The problem — Beginning with the line that has "Where should I", please write out the remaining lines of the material exactly, the last one included.

Records provided —
—————

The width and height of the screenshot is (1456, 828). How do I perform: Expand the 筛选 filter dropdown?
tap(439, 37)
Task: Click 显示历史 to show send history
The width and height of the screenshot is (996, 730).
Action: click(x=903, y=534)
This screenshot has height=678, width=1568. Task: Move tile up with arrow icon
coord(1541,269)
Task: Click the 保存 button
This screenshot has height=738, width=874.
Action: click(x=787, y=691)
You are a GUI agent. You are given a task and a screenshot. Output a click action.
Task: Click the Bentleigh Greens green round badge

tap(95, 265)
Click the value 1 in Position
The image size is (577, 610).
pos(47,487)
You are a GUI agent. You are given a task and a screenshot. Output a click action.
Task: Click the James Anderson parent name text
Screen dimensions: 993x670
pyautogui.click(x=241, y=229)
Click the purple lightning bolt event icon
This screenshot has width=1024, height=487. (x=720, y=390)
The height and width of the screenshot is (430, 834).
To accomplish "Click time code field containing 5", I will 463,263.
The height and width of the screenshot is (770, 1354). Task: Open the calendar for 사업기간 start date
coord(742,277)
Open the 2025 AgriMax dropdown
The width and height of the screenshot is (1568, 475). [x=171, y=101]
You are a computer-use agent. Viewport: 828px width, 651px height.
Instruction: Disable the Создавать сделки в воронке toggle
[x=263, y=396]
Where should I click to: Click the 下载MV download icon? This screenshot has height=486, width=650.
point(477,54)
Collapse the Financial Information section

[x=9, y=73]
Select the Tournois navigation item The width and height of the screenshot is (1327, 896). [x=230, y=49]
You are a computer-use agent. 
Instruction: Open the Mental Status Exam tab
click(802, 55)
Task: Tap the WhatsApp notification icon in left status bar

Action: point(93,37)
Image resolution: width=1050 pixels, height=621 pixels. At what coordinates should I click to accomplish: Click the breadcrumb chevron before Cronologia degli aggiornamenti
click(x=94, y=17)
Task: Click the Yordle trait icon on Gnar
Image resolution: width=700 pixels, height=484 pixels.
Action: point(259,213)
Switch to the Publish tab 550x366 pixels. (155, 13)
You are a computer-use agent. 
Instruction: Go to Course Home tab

—————

Reply —
Where should I click to: Click the 下载MV download icon? This screenshot has height=486, width=650.
point(477,54)
Collapse the Financial Information section

[x=9, y=73]
Select the Tournois navigation item The width and height of the screenshot is (1327, 896). [x=230, y=49]
You are a computer-use agent. 
Instruction: Open the Mental Status Exam tab
click(802, 55)
Task: Tap the WhatsApp notification icon in left status bar

Action: point(93,37)
Image resolution: width=1050 pixels, height=621 pixels. At what coordinates should I click to accomplish: Click the breadcrumb chevron before Cronologia degli aggiornamenti
click(x=94, y=17)
Task: Click the Yordle trait icon on Gnar
Image resolution: width=700 pixels, height=484 pixels.
Action: point(259,213)
Switch to the Publish tab 550x366 pixels. (155, 13)
You are a computer-use agent. 
Instruction: Go to Course Home tab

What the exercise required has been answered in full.